Ich behaupte, ich bin schon eine selbstständige Frau, die gerne alles ständig selbst macht. Um Hilfe bitten? Naja… aber nur im Notfall. Vielleicht. Weil ich bin emanzipiert, ich kann das alles alleine. Ich öffne mein Marmeladenglas alleine, kann Möbel alleine aufbauen und würde auch vielleicht die Lastwagen auf DSF ziehen, wenn sich mir der Sinn des Ganzen erklären würde. Hast du aber ein Baby, wird dir plötzlich klar, dass du an so manch einer Stelle doch Hilfe benötigst. Ich hab das nicht wahrhaben wollen und gebe an dieser Stelle offen und ehrlich zu, dass ich in der Schwangerschaft und auch die ersten Wochen und Monate mit Baby teilweise zu stolz war, um um Hilfe zu bitten.

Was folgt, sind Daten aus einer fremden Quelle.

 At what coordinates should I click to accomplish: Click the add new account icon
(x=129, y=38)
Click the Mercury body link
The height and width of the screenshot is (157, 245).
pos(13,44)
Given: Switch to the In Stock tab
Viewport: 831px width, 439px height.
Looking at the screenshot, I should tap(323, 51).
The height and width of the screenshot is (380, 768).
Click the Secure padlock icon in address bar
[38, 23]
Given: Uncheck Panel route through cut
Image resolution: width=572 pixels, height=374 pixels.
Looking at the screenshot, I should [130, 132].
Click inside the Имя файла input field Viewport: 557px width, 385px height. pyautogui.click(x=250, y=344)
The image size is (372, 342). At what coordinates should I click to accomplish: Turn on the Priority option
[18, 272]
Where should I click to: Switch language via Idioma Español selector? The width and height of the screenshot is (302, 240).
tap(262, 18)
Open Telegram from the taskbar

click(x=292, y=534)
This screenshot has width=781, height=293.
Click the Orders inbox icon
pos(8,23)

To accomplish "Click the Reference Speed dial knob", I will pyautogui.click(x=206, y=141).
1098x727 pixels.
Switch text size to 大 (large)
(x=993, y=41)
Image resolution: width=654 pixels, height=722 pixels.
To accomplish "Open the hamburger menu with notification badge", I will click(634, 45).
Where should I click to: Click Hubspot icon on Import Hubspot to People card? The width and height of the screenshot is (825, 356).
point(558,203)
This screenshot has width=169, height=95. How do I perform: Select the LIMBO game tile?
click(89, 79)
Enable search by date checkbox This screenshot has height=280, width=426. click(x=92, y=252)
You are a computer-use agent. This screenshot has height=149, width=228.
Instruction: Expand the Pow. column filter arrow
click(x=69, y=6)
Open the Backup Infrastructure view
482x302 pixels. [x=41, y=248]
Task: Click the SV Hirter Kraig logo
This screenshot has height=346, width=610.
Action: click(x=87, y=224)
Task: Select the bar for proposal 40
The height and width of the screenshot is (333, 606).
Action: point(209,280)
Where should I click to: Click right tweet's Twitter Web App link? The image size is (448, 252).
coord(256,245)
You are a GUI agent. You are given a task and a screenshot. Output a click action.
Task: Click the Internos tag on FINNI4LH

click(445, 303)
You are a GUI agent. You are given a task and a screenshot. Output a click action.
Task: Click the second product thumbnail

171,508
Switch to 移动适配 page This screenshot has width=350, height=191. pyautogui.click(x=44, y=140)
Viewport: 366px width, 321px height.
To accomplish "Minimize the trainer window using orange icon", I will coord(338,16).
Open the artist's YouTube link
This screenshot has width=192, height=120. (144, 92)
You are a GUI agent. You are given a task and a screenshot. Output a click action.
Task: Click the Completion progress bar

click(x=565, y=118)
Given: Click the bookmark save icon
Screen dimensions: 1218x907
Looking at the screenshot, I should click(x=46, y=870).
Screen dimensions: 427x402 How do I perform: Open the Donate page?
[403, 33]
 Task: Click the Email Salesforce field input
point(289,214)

Falscher Stolz an dieser Stelle, denn es sollte ja eigentlich kein Problem sein, um Hilfe zu bitten. Hilfe zu suchen ist kein Zeichen von Schwäche oder dass man eine schlechte Mutter sei. „Ich kriege das schon alleine hin! Kein Thema!“ Mit Kind an seiner Seite stößt man jedoch häufiger an Grenzen, als einem vielleicht lieb ist. Emma war 3 oder 4 Monate alt und ich war mi den öffentlichen Verkehrsmitteln unterwegs zu einer Veranstaltung. Baby im Kinderwagen, denn die Veranstaltung dauerte einige Zeit und ich wollte, dass sie in Ruhe schlafen kann.